12 thoughts on “Eight light-seconds farther out”

  1. I still remember Prof. Wisdom saying–or do I? I might be conflating things I say with things he said with things he was quoting another professor as saying–that it’s logically possible for a frog to turn into a prince but logically impossible for there to be a married bachelor in the most common meanings of the words in English. Or maybe he was referring to Leibniz’s or others’ ideas about what God can do. I do distinctly remember him quoting another philosophy professor as saying that God “volits” things to happen.

  2. Well, OK, I can change the “in a very narrow sense, he was correct,” to simply “he was correct,” and yet still assert that “for most people, the significant change was the 1999 to 2000.”

  3. Joyous felicitations on this anniversary of your natal day. May it be happy and a prelude to a longer and happier life. Thank you for sharing your knowledge and insights.

  4. I’ve often said the century should change at 2000 also. It is only because of no year 0 (zero). If it were up to me then the BCE years could be negative numbers. Since historians apparently didn’t get the year Jesus was born exactly right, why couldn’t we change that too?

    1. The 1st decade was the years 1 to 10.
      The 1st century was the years 1 to 100.
      The 21st century is the years 2001 to 2100.
      Its first decade was the years 2001 to 2010.
      Its second decade was the years 2011 to 2020.
      But “the nineteen-sixties” were the years 1960 to 1969.
      The “twenty-twenties” are the years 2020 to 2029.
      The definition of arithmetical decades is simple, but it our mental grip on it gets slightly confused by the language pattern of “twenties”, “sixties”, etc.

  5. Happy birthday, Guy! On this side of the pond we’re celebrating with fireworks!
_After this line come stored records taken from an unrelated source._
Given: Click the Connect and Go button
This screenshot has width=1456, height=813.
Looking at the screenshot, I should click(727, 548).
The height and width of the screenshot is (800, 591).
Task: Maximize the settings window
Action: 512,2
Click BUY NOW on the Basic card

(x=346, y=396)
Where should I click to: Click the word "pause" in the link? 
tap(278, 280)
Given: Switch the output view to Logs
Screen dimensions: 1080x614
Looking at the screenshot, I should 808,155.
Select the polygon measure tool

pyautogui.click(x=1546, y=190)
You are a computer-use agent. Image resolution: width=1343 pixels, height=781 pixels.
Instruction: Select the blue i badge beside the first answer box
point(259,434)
    I remember reading somewhere that the greater extent of the ocean in the southern hemisphere (as compared to the northern hemisphere) moderates the already modest effect of Earth’s elliptical orbit on our seasons. I just did a quick online search but couldn’t find a reference.

  6. How in a narrow sense was he correct? He was totally, completely, and 100% correct in his statement. People that believed the 1999 to 2000 change was the correct one were totally, completely, and 100% incorrect. There are no two ways about it. I guess you can call me pedantic too.

  7. Curiously, though, I once accused someone else of pedantry. A philosophy professor named Wisdom (yes, that was his name, and he taught formal logic, including to me) said something like, “I don’t understand why people are saying the decade, century, and millennium will end on December 31, 1999. They end on December 31, 2000.” Me: “You’re being pedantic.” Him: “I’m not being pedantic, I’m being correct.” Me: “Pedantic *is* correct.” By which I meant, in a very narrow sense, he was correct, but for most people, the significant change was the 1999 to 2000.

  8. I’m a pedant. I celebrate USA independence on 02 July. That’s the date in 1776 that the Richard Henry Lee resolution was adopted. (“Resolved, That these United Colonies are, and of right ought to be, free and independent States, that they are absolved from all allegiance to the British Crown, and that all political connection between them and the State of Great Britain is, and ought to be, totally dissolved.”) The Declaration of Independence, adopted 04 July, was an explanation of an action that had occurred two days previously. John Adams, at least, expected Independence Day to be celebrated 02 July.

  9. “So why isn’t this the coldest time in the year?”

    It is the coldest time in the year!